Doch dann war es so weit. Die Adresse stimmte und wir fanden den Soldatenfriedhof Bellefontane, Tintigny im Arrondissement De Virton. Es war ein kleiner Friedhof mit knapp 1000 Gräbern von französischen und deutschen Soldaten. Wir waren sehr überrascht, wie gepflegt dieser Friedhof war. Alles war aufgeräumt, der Rasen gemäht und die Grabsteine in einem so ordentlichen Zustand, dass man ohne Probleme die Namen und Daten lesen konnte. Seitdem weiß ich die in ganz Europa ehrenamtliche Tätigkeit der Mitarbeiter der Kriegsgräberfürsorge wirklich zu schätzen.

So machten wir uns auf die Suche nach dem Grab. Und da sahen wir es nun tatsächlich: Grabstelle 455 war mit dem Namen Paul Glomb, gefallen am 22.08.1914, beschriftet. Nach 105 Jahren standen zum ersten Mal Verwandte an seinem Grab, nämlich einer seiner Enkel, sein Urenkel und seine Ururenkel. Drei Generationen seiner Nachkommen standen dort mit Tränen in den Augen, da dieser Moment unglaublich berührend war und wir das starke Gefühl hatten, hier eine echte Verbindung zu unserem Großvater, Urgroßvater und Ururgroßvater zu erleben. Auch wenn uns bewusst war, dass hier nur noch die sterblichen Überreste von Paul Glomb lagen, war es für uns überwältigend. Wir spürten, wie die Verheißungen Maleachis in Erfüllung gingen, dass sich nämlich das Herz der Väter wieder den Söhnen und das Herz der Söhne ihren Vätern zuwenden wird. Es war ein Gefühl, uns gefunden zu haben und vereint zu sein. Das war für uns alle ein sehr zeugnisstärkendes Erlebnis. Tief beeindruckt und dankbar für diese Gelegenheit verließen wir den Friedhof.

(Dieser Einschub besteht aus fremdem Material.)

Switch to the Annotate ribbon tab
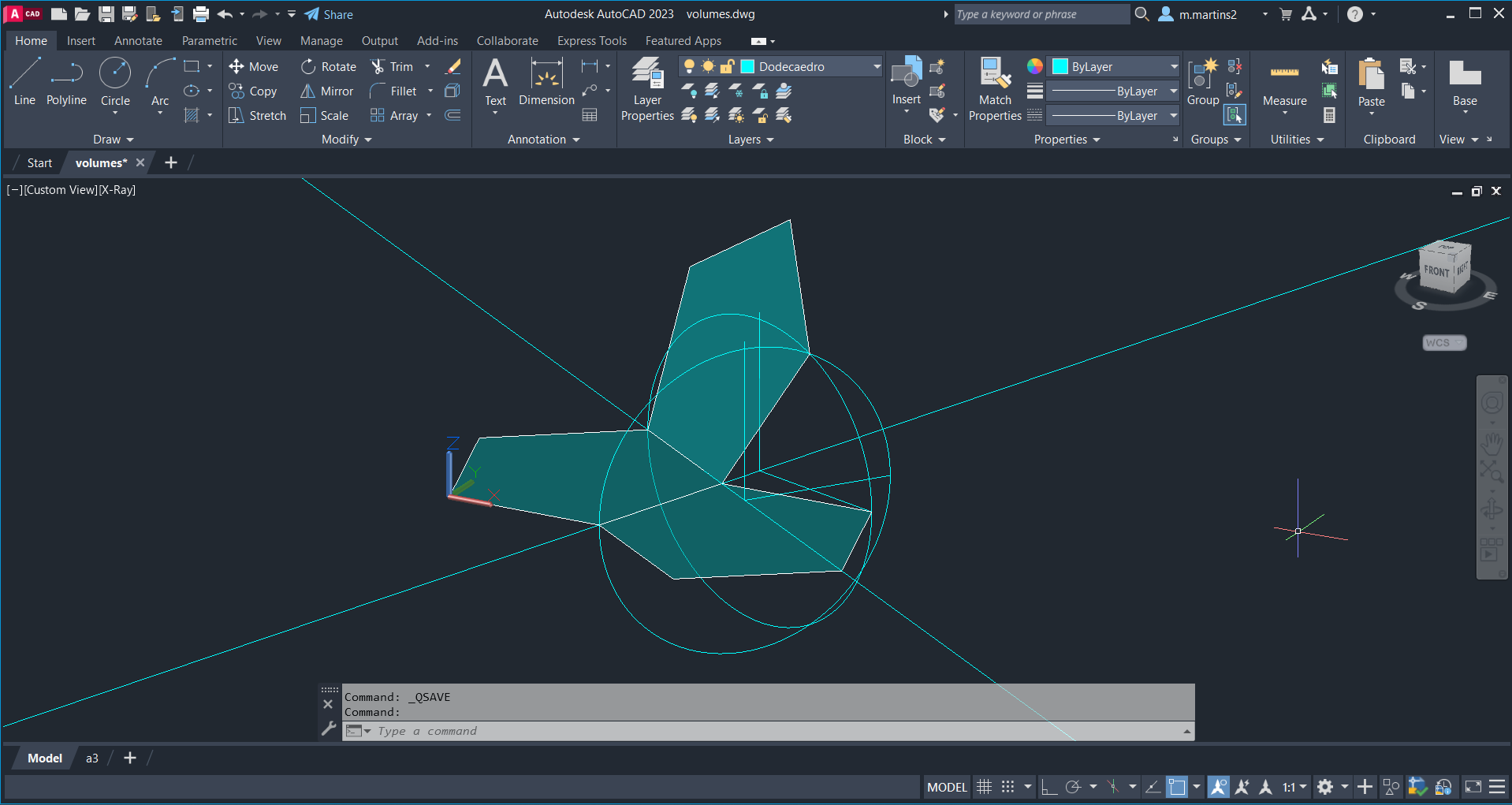Viewport: 1512px width, 805px height. point(138,41)
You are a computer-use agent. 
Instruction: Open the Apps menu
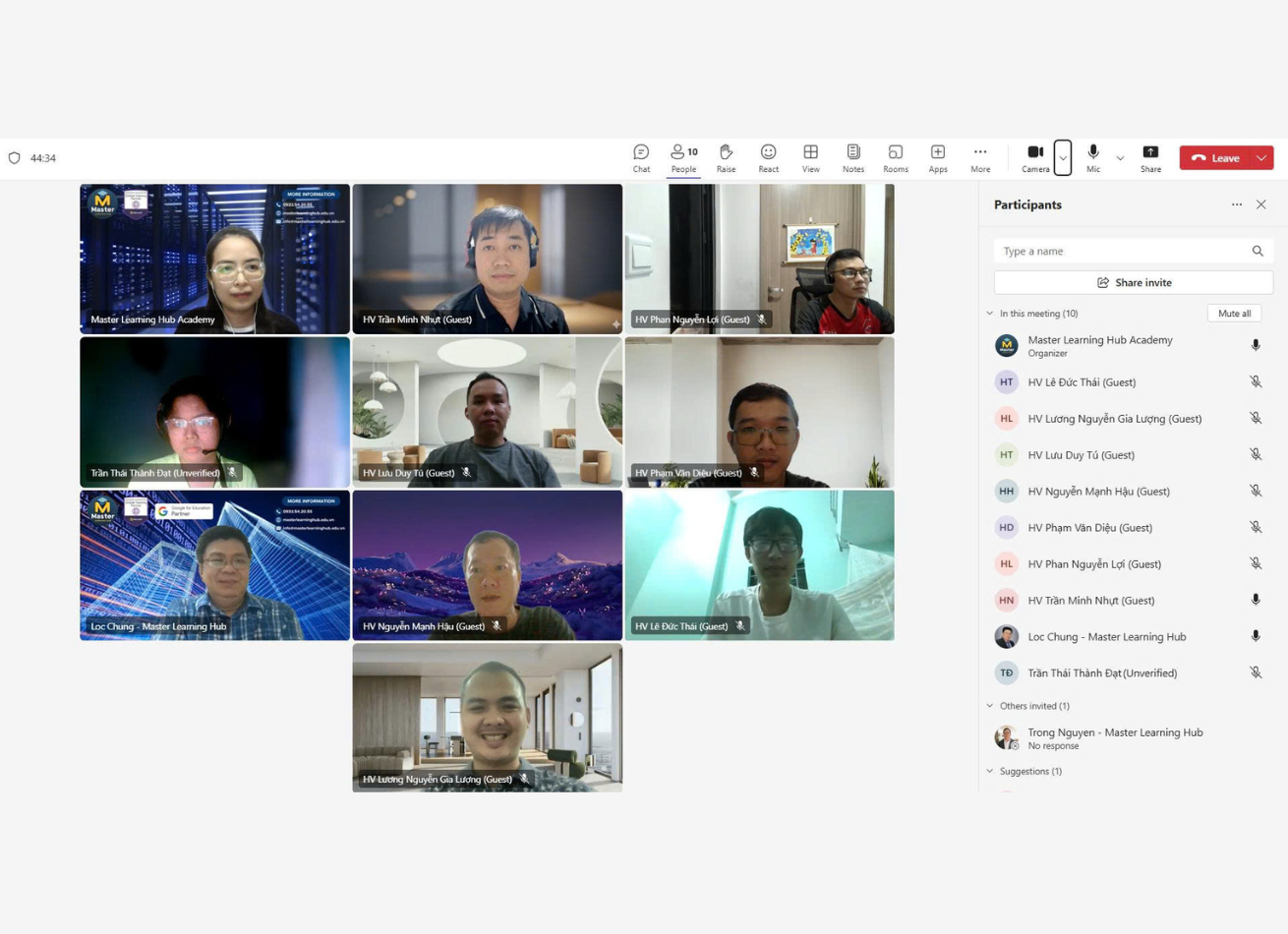coord(938,157)
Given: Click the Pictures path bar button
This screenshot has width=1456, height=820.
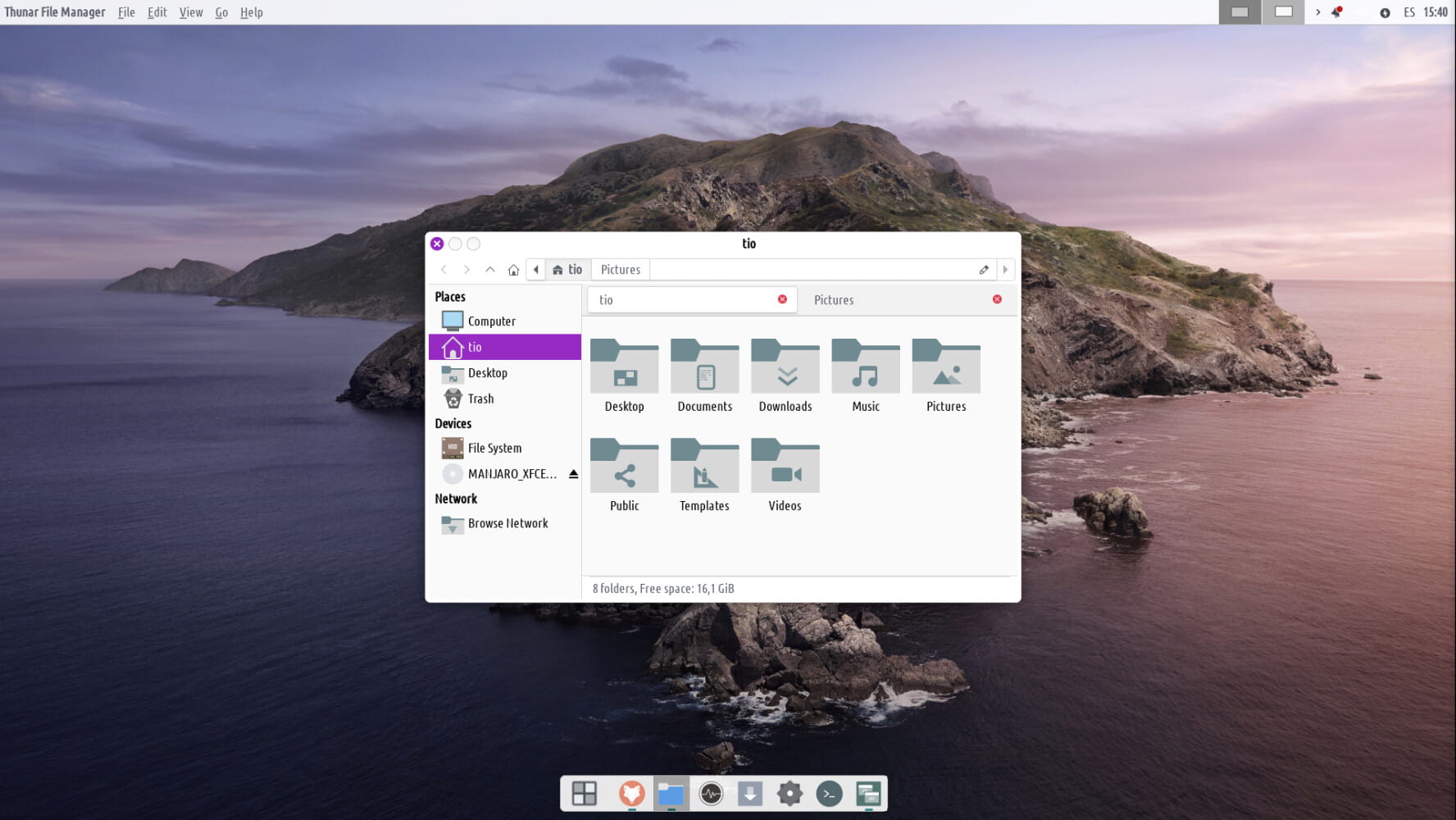Looking at the screenshot, I should (620, 270).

Leider hatten wir noch nie ein Bild von meinem Großvater gesehen, sodass wir die Verbindung zu ihm auf diesem Friedhof zwar spüren konnten, aber kein Gesicht vor Augen hatten. Das tat aber dem besonderen geistigen Erlebnis keinerlei Abbruch. Zu diesem Zeitpunkt ahnten wir nicht, dass es noch mehr Hilfe von unbekannter Seite geben sollte.

Im März 2020 bekam ich über MyHeritage wieder einen Hinweis, wodurch ich meinen Großcousin aus Hamburg kennenlernte. Durch ihn erhielt ich viele Daten von meinen Vorfahren, die ich schon seit Jahren ohne jeden Erfolg gesucht hatte. Nach regem Schriftwechsel schickte er mir dann Unterlagen und – das war die größte Überraschung! – das Hochzeitsbild meines Großvaters Paul Glomb, das ich noch nie zuvor gesehen hatte. Was für eine Freude!

Ja, die Familienforschung ist oft eine mühsame Angelegenheit. Aber für mich ist dieses Erlebnis wieder ein Zeugnis dafür, dass wir bei dieser wichtigen Arbeit nicht allein gelassen werden. Die Familienforschung gehört neben der Missionsarbeit zu den segensreichsten Tätigkeiten, die wir hier auf Erden tun können. Dabei werden wir durch den Einfluss des Heiligen Geistes und durch viele andere „Engel“ auf beiden Seiten des Schleiers unterstützt und am Ende mit einer überaus großen Freude und einem erfüllten, dankbaren Herzen gesegnet.